COMMITTED ROCK 'N' ROLL LIFER
She's a committed rock 'n' roll lifer who spent a half-dozen years leading dark hard-rockers Human Waste Project after conceiving the band with bassist Jeff Schartoff on their way to the first Lollapalooza in 1991. Tired of their Korn-y ways, Echo bolted with drummer Scott Ellis for theSTART in 1998. Originally dubbed Hero, the group scored a major-label deal, and a wide variety of plum opening slots for an odd array of acts, which as much as anything, may have stalled the band's early momentum.

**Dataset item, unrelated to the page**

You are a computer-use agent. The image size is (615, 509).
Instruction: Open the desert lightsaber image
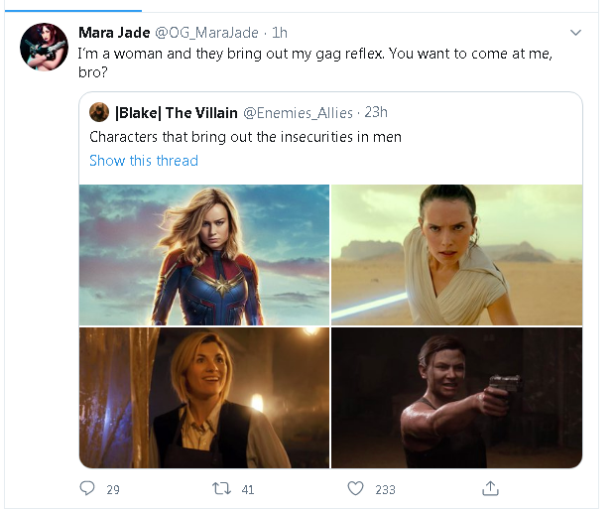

"We would tour with anybody and didn't turn any tours down, even though the most random people were asking us to go on tour: AFI, Hot Water Music, Offspring, Incubus, Weezer, Sparta, Garbage. They're miles between each other and yet really high caliber bands, so what are you going to do, say no?" Echo said. "It might not have been the best for growing a fan base, but boy, did we do some living."

While Echo and company were throwing themselves at the feet of some of the least likely audiences, others were hitching a ride on the New Wave revival, surpassing theSTART in short order. Echo recalled an interview with Matt Pinfield for Fuse Television a few years ago, when off-camera, he asked, "How do you feel about all these bands following in your footsteps and having better success than you?"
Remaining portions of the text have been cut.